If you come from an investment banking background, then Carta - the Silicon Valley unicorn formerly known as eShares, which helps employees everywhere manage stock-holdings in their employers - might sound a little exotic. In a 2015 description of Carta's culture, founder Henry Ward said the firm eschews competition, provides every employee with a 1-1 with the CEO every six months at least, and has more of a 'learning' model than the average investment bank, which Ward said is all about paying-up to hire people externally.

Six years on, Carta is still far more like a unicorn than a financial services employer, but it is doing some heavy hiring from outside sources. Suzy Walther, Carta's chief people officer, says the company ended last year with 901 employees. At the end of 2021, it's projecting that it will employ 1,361 people - an increase of 51%.

Although Ward said in 2015 that everyone in Carta is a 'software person,' Walther says the majority of Carta's current employees aren't in tech. -  68% are non-technology professionals, versus 32% in technology functions, including design, engineering and product. 

In theory, this should create opportunities for disillusioned bankers to join Carta's main offices in San Francisco, Salt Lake City, Seattle, New York and New Jersey. In effect, Ward says the company has only historically hired people with banking experience into operational roles.

Carta's interest in financial talent is, however, evolving as it launches Carta X - its private share trading market which is due to begin operating early this year. Ward says Carta X will mostly focus on hiring people with backgrounds in "private equity, fund admin, venture capital and public markets." 
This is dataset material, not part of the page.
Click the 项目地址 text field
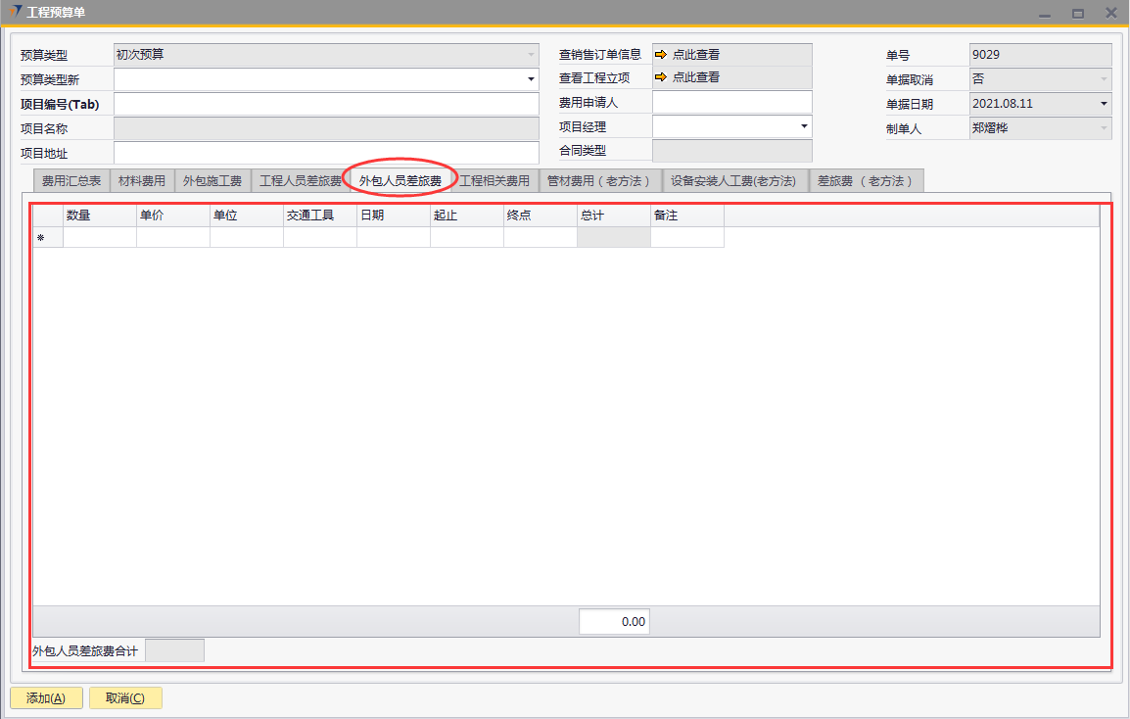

If you want to work there, she says three characteristics will stand you in good stead: you'll need to be kind ("Many people are nice. Few are kind. Kindness is meeting people where they are, not where you want them to be"); you'll need to be unconventional ("We imagine the world how it should be rather than accepting how it is."), and you'll need to believe in Carta's mission of creating a "fairer and more equitable world." 

Like other start-ups, Carta's culture has had a few teething problems, but there aren't many finance companies with plans to increase headcount by 460 people in 2021. If you want to get into a growth company, it might be a good idea to start nurturing the correct characteristics.